**The exercise**
Copy each of the following entries line for line, with no changes.
_____
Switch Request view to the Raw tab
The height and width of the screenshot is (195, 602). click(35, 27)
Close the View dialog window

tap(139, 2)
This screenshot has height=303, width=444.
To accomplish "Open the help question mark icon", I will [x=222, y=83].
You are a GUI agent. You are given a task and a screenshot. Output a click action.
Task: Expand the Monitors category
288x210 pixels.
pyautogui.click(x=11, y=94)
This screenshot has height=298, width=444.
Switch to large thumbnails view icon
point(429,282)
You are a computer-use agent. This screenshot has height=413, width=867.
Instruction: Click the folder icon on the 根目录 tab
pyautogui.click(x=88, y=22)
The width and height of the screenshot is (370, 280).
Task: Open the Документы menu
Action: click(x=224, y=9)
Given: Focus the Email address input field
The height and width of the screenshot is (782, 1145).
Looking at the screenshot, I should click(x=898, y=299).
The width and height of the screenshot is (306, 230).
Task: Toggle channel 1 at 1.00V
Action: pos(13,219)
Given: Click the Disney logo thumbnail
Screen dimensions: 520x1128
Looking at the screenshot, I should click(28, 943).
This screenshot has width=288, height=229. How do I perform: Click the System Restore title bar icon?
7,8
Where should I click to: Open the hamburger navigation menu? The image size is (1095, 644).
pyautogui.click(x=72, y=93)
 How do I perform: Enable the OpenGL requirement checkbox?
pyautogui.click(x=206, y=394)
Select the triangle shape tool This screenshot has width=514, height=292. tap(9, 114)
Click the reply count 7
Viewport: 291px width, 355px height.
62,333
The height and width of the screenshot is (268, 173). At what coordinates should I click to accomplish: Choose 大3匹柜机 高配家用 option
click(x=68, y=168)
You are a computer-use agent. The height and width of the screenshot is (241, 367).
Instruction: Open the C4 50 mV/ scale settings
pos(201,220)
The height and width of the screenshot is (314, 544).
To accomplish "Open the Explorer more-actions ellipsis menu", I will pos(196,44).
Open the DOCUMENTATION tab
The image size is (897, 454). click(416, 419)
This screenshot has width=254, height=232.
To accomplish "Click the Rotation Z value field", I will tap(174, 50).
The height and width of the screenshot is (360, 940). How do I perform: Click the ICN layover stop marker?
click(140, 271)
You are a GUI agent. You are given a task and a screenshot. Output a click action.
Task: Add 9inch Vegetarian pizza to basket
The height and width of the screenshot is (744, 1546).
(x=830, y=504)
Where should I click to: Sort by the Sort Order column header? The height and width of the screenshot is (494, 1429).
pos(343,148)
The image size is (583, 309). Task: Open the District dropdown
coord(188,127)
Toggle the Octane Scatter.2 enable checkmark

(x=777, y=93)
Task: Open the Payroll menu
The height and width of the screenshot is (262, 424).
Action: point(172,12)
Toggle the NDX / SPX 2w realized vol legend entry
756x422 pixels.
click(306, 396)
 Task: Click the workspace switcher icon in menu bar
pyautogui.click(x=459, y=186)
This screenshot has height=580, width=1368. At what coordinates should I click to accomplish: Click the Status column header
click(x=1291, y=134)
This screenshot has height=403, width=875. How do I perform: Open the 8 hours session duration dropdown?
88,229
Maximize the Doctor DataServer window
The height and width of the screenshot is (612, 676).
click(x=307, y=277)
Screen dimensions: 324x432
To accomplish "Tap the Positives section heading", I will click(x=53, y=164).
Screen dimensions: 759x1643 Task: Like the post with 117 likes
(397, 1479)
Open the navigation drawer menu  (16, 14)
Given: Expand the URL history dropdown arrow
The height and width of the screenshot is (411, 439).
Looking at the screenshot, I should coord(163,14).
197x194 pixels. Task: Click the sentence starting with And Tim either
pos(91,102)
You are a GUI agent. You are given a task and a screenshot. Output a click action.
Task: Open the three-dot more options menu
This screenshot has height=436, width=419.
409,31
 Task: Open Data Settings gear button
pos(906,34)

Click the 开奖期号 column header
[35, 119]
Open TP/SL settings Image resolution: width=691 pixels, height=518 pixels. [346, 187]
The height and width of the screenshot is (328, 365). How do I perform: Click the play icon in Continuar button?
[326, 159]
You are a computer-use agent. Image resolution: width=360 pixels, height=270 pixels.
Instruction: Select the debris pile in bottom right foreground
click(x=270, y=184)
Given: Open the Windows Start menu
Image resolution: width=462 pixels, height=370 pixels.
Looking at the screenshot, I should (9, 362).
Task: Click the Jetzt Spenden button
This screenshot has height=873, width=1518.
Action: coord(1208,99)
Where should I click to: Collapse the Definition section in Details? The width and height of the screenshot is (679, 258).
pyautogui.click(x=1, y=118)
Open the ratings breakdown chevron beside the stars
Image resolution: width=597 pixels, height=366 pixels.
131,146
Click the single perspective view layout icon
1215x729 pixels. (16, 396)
_____
**Right answer**
Switch Request view to the Raw tab
The height and width of the screenshot is (195, 602). click(35, 27)
Close the View dialog window

tap(139, 2)
This screenshot has height=303, width=444.
To accomplish "Open the help question mark icon", I will [x=222, y=83].
You are a GUI agent. You are given a task and a screenshot. Output a click action.
Task: Expand the Monitors category
288x210 pixels.
pyautogui.click(x=11, y=94)
This screenshot has height=298, width=444.
Switch to large thumbnails view icon
point(429,282)
You are a computer-use agent. This screenshot has height=413, width=867.
Instruction: Click the folder icon on the 根目录 tab
pyautogui.click(x=88, y=22)
The width and height of the screenshot is (370, 280).
Task: Open the Документы menu
Action: click(x=224, y=9)
Given: Focus the Email address input field
The height and width of the screenshot is (782, 1145).
Looking at the screenshot, I should click(x=898, y=299).
The width and height of the screenshot is (306, 230).
Task: Toggle channel 1 at 1.00V
Action: pos(13,219)
Given: Click the Disney logo thumbnail
Screen dimensions: 520x1128
Looking at the screenshot, I should click(28, 943).
This screenshot has width=288, height=229. How do I perform: Click the System Restore title bar icon?
7,8
Where should I click to: Open the hamburger navigation menu? The image size is (1095, 644).
pyautogui.click(x=72, y=93)
 How do I perform: Enable the OpenGL requirement checkbox?
pyautogui.click(x=206, y=394)
Select the triangle shape tool This screenshot has width=514, height=292. tap(9, 114)
Click the reply count 7
Viewport: 291px width, 355px height.
62,333
The height and width of the screenshot is (268, 173). At what coordinates should I click to accomplish: Choose 大3匹柜机 高配家用 option
click(x=68, y=168)
You are a computer-use agent. The height and width of the screenshot is (241, 367).
Instruction: Open the C4 50 mV/ scale settings
pos(201,220)
The height and width of the screenshot is (314, 544).
To accomplish "Open the Explorer more-actions ellipsis menu", I will pos(196,44).
Open the DOCUMENTATION tab
The image size is (897, 454). click(416, 419)
This screenshot has width=254, height=232.
To accomplish "Click the Rotation Z value field", I will tap(174, 50).
The height and width of the screenshot is (360, 940). How do I perform: Click the ICN layover stop marker?
click(140, 271)
You are a GUI agent. You are given a task and a screenshot. Output a click action.
Task: Add 9inch Vegetarian pizza to basket
The height and width of the screenshot is (744, 1546).
(x=830, y=504)
Where should I click to: Sort by the Sort Order column header? The height and width of the screenshot is (494, 1429).
pos(343,148)
The image size is (583, 309). Task: Open the District dropdown
coord(188,127)
Toggle the Octane Scatter.2 enable checkmark

(x=777, y=93)
Task: Open the Payroll menu
The height and width of the screenshot is (262, 424).
Action: point(172,12)
Toggle the NDX / SPX 2w realized vol legend entry
756x422 pixels.
click(306, 396)
 Task: Click the workspace switcher icon in menu bar
pyautogui.click(x=459, y=186)
This screenshot has height=580, width=1368. At what coordinates should I click to accomplish: Click the Status column header
click(x=1291, y=134)
This screenshot has height=403, width=875. How do I perform: Open the 8 hours session duration dropdown?
88,229
Maximize the Doctor DataServer window
The height and width of the screenshot is (612, 676).
click(x=307, y=277)
Screen dimensions: 324x432
To accomplish "Tap the Positives section heading", I will click(x=53, y=164).
Screen dimensions: 759x1643 Task: Like the post with 117 likes
(397, 1479)
Open the navigation drawer menu  (16, 14)
Given: Expand the URL history dropdown arrow
The height and width of the screenshot is (411, 439).
Looking at the screenshot, I should coord(163,14).
197x194 pixels. Task: Click the sentence starting with And Tim either
pos(91,102)
You are a GUI agent. You are given a task and a screenshot. Output a click action.
Task: Open the three-dot more options menu
This screenshot has height=436, width=419.
409,31
 Task: Open Data Settings gear button
pos(906,34)

Click the 开奖期号 column header
[35, 119]
Open TP/SL settings Image resolution: width=691 pixels, height=518 pixels. [346, 187]
The height and width of the screenshot is (328, 365). How do I perform: Click the play icon in Continuar button?
[326, 159]
You are a computer-use agent. Image resolution: width=360 pixels, height=270 pixels.
Instruction: Select the debris pile in bottom right foreground
click(x=270, y=184)
Given: Open the Windows Start menu
Image resolution: width=462 pixels, height=370 pixels.
Looking at the screenshot, I should (9, 362).
Task: Click the Jetzt Spenden button
This screenshot has height=873, width=1518.
Action: coord(1208,99)
Where should I click to: Collapse the Definition section in Details? The width and height of the screenshot is (679, 258).
pyautogui.click(x=1, y=118)
Open the ratings breakdown chevron beside the stars
Image resolution: width=597 pixels, height=366 pixels.
131,146
Click the single perspective view layout icon
1215x729 pixels. (16, 396)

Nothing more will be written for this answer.